En el contexto de la Ley de Responsabilidad de Propiedades de California, el Deber de Cuidado se refiere a la obligación legal que tienen los propietarios y ocupantes de propiedades de garantizar la seguridad de los visitantes en sus inmuebles. Esta responsabilidad se aplica tanto a propiedades públicas como privadas, abarcando hogares residenciales, establecimientos comerciales y edificios de propiedad gubernamental.
Para cumplir con este deber, los propietarios y ocupantes deben tomar medidas razonables para mantener un entorno seguro, abordando cualquier peligro conocido y mitigando riesgos potenciales. Ejemplos de cumplimiento del deber de cuidado incluyen inspecciones regulares, reparaciones rápidas de daños y la provisión de advertencias adecuadas sobre peligros potenciales.

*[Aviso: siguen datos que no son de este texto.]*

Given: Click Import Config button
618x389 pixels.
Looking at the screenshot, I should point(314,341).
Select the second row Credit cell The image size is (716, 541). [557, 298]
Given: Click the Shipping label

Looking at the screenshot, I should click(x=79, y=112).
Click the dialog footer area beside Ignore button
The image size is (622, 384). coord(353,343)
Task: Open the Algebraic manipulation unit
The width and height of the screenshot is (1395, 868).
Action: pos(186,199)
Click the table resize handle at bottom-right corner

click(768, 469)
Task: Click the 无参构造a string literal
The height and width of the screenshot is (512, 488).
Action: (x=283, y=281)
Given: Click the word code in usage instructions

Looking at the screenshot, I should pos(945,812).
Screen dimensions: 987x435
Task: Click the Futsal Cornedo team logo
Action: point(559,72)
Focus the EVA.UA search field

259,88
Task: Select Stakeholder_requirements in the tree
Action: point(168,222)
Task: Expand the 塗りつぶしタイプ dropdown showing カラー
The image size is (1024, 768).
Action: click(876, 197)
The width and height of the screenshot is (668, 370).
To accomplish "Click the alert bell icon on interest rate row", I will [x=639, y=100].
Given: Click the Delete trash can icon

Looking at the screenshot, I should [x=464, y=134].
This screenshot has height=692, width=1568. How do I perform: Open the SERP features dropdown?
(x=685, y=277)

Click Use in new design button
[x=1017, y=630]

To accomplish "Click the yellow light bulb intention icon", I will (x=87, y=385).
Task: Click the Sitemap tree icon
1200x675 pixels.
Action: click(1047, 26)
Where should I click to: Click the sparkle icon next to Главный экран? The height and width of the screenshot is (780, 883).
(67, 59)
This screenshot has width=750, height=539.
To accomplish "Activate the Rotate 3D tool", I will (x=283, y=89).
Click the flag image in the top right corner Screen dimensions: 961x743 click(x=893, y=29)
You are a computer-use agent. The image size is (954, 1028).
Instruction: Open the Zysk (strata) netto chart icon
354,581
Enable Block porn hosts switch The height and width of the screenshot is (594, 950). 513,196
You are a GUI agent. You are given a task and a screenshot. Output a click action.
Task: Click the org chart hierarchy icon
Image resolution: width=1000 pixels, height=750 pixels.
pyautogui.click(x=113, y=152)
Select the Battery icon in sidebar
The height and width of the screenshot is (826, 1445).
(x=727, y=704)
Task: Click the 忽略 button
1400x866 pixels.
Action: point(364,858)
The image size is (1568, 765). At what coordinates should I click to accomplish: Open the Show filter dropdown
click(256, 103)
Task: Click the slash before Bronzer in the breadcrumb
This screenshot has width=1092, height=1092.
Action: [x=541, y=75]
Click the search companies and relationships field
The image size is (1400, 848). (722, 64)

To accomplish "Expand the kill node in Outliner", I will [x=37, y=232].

Si un propietario o ocupante incumple este deber de cuidado y una persona sufre lesiones en sus instalaciones, el propietario u ocupante puede ser considerado responsable de los daños según la Ley de Responsabilidad de Propiedad de California. Esto incluye la compensación por gastos médicos, salarios perdidos y dolor y sufrimiento. Es importante tener en cuenta que California sigue la regla de “negligencia comparativa”, por lo que si se determina que la parte lesionada es parcialmente responsable, su indemnización puede reducirse en consecuencia.